MATERIAL PROVIDED:

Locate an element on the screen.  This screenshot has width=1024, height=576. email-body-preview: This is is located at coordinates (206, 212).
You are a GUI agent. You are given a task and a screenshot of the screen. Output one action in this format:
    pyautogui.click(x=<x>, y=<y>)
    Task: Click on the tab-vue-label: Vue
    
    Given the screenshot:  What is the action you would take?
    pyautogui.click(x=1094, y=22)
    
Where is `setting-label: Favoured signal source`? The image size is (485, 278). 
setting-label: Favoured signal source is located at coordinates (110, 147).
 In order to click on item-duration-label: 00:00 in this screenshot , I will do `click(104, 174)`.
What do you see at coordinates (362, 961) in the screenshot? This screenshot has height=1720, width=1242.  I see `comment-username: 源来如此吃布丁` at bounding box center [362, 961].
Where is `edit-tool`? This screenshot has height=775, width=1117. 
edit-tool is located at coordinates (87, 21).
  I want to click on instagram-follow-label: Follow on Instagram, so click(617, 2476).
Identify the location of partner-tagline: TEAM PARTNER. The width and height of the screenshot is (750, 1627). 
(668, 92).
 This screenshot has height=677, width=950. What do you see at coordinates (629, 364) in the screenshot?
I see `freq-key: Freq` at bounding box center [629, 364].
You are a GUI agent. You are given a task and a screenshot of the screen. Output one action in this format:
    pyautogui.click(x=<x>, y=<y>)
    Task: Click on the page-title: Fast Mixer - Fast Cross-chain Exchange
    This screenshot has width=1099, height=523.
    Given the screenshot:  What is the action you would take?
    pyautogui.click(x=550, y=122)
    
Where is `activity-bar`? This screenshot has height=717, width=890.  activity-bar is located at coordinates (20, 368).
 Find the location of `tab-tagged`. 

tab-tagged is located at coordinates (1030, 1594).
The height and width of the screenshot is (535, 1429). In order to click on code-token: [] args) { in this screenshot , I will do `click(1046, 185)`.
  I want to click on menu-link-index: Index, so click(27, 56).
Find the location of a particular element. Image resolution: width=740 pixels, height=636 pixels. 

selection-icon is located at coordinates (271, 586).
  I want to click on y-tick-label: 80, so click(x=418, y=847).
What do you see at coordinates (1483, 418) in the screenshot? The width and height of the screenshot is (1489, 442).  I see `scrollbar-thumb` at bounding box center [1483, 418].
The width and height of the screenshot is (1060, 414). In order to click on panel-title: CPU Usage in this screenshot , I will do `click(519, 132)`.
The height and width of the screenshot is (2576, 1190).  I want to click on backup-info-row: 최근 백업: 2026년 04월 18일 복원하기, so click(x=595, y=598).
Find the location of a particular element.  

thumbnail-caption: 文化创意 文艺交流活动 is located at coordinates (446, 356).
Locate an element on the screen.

EXERCISE AIM: Retype the part of the data that opens with the line containing "In order to click on item-duration-label: 00:00" and closes with the line containing "I want to click on menu-link-index: Index, so", keeping every line as it appears, both ends included.

TASK SOLUTION:
 In order to click on item-duration-label: 00:00 in this screenshot , I will do `click(104, 174)`.
What do you see at coordinates (362, 961) in the screenshot? This screenshot has height=1720, width=1242.  I see `comment-username: 源来如此吃布丁` at bounding box center [362, 961].
Where is `edit-tool`? This screenshot has height=775, width=1117. 
edit-tool is located at coordinates (87, 21).
  I want to click on instagram-follow-label: Follow on Instagram, so click(617, 2476).
Identify the location of partner-tagline: TEAM PARTNER. The width and height of the screenshot is (750, 1627). 
(668, 92).
 This screenshot has height=677, width=950. What do you see at coordinates (629, 364) in the screenshot?
I see `freq-key: Freq` at bounding box center [629, 364].
You are a GUI agent. You are given a task and a screenshot of the screen. Output one action in this format:
    pyautogui.click(x=<x>, y=<y>)
    Task: Click on the page-title: Fast Mixer - Fast Cross-chain Exchange
    This screenshot has width=1099, height=523.
    Given the screenshot:  What is the action you would take?
    pyautogui.click(x=550, y=122)
    
Where is `activity-bar`? This screenshot has height=717, width=890.  activity-bar is located at coordinates (20, 368).
 Find the location of `tab-tagged`. 

tab-tagged is located at coordinates (1030, 1594).
The height and width of the screenshot is (535, 1429). In order to click on code-token: [] args) { in this screenshot , I will do `click(1046, 185)`.
  I want to click on menu-link-index: Index, so click(27, 56).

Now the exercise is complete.